If you studied the nutritional values of foods on a calorie for calorie basis you would see that a large range of plant sources have protein content at similar levels to animal products; for example, a 100 calories of each food type would give you: spinach 14 grams, tofu 12 grams, broccoli 8.3 grams, button mushrooms 14 grams; chicken breast 19 grams, lean steak 17.5 grams, eggs 6 grams, milk 2 grams. I would not call this pitiful. If you study the micronutrient contents, you will see that the plant sources are in a different stratosphere nutritionally to typical animal sources. The only real nutritional dense animal sources are the offal or internal organs, which the majority of people don’t eat. This is why there has been a huge shift in the last decade to elite athletes moving plant based – you get a lot more bang for your buck.

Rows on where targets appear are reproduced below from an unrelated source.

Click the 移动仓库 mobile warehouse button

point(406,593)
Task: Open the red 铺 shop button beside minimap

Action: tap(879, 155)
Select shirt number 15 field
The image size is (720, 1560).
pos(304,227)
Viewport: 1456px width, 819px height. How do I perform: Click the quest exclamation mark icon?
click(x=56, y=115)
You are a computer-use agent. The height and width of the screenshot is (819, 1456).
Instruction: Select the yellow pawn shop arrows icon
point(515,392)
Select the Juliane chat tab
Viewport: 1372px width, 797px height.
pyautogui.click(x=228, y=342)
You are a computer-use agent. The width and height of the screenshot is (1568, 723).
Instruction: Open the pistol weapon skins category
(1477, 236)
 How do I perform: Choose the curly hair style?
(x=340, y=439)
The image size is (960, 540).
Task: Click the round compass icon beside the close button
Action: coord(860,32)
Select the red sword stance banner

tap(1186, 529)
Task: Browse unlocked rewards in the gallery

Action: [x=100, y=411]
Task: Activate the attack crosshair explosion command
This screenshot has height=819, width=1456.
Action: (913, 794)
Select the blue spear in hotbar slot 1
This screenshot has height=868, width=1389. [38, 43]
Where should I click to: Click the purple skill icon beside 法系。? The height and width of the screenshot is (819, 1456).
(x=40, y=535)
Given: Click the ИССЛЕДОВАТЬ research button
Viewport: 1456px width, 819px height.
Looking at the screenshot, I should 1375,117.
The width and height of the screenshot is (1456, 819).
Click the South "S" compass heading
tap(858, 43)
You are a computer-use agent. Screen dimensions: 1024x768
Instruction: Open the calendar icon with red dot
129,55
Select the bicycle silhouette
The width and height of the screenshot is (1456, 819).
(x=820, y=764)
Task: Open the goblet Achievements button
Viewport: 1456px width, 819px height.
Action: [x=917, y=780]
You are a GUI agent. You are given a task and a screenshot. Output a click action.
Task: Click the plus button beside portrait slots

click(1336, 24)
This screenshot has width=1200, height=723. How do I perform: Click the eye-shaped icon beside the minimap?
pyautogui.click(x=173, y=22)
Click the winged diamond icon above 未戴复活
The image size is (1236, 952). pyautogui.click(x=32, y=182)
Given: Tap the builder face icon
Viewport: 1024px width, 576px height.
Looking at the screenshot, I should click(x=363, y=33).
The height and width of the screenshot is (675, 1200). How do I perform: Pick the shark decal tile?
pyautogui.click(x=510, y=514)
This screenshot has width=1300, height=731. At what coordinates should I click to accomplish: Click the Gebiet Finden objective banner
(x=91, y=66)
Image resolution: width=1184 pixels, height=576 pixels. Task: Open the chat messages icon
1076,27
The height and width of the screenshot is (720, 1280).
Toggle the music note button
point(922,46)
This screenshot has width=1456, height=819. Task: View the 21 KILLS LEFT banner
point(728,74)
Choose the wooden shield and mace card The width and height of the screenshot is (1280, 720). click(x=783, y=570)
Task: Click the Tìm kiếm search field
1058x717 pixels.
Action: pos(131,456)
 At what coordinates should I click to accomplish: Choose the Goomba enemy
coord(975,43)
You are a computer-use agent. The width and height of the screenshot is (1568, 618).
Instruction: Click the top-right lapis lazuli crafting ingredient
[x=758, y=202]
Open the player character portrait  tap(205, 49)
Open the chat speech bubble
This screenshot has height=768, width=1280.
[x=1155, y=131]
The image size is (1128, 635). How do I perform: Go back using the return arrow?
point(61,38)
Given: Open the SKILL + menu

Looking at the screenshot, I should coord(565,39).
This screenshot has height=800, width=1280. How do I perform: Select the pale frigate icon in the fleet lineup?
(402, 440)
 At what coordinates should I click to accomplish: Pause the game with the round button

To down talk fibre is just plain nonsense and highly unethical in respect of giving advice. “Random-effect meta-analysis shows that higher consumption of total dietary fiber, significantly decreased the risk of all-cause mortality, CVD-related mortality, and cancer-related mortality by 23, 26 and 22%” from one of the biggest studies carried out on the subject with a data size of over 3.5m. https://www.sciencedirect.com/science/article/pii/S0261561423003631#:~:text=Additionally%2C%20dietary%20fiber%20from%20whole,CI%20(0.38%2C0.77)).
And your subject of plant toxins is firmly in the drawer of junk science in the non-partisan medical world and is instead only found in the whacky world of youtuber doctors who will sell you books and supplements to treat an issue that has never been evidenced to be, err, an issue. It is just absolute nonsense.
I’ve been to Loma Linda in the US, It’s in between Palm Springs and LA. It’s crazy. It’s full of people in their 90’s and 100’s. The Adventist population of around 10,000 there live to an average age of 89 for men and 91 for women (10 years above the national average in the US) and are 10 times more likely to reach 100. They have far less chronic diseases. And they are either vegan, vegetarian or mostly plant based. The vegans out live the other groups. They’re doing this in plain sight of everyone and thriving on pant based diets.
So they don’t seem to “forfeit” much nutrition. Does Novak Djokovic “forfeit” any nutrition on his career long vegan diet? He’s doing pretty well whilst knocking on 37. Or what about the other world leaders who embraced plant based diets like Serena Williams, Venus Williams, Tom Brady during his unbelievable playing days, Lionel Messi, Kevin De Bruyne etc. etc. It’s a massive list.
Keep it real please my friend.
I’m not gong to mention the other topics you discussed, because if you are so far removed from the facts on nutrition, what chance have you got on the environment and animal ethics.
Djokovic and Brady eat meat and fish, you do understand why nobody has replied, don’t you?
Vegans glean their information from vegan blog posts. Funny how that works out for them.
People really have drunk the Koolaid, haven’t they!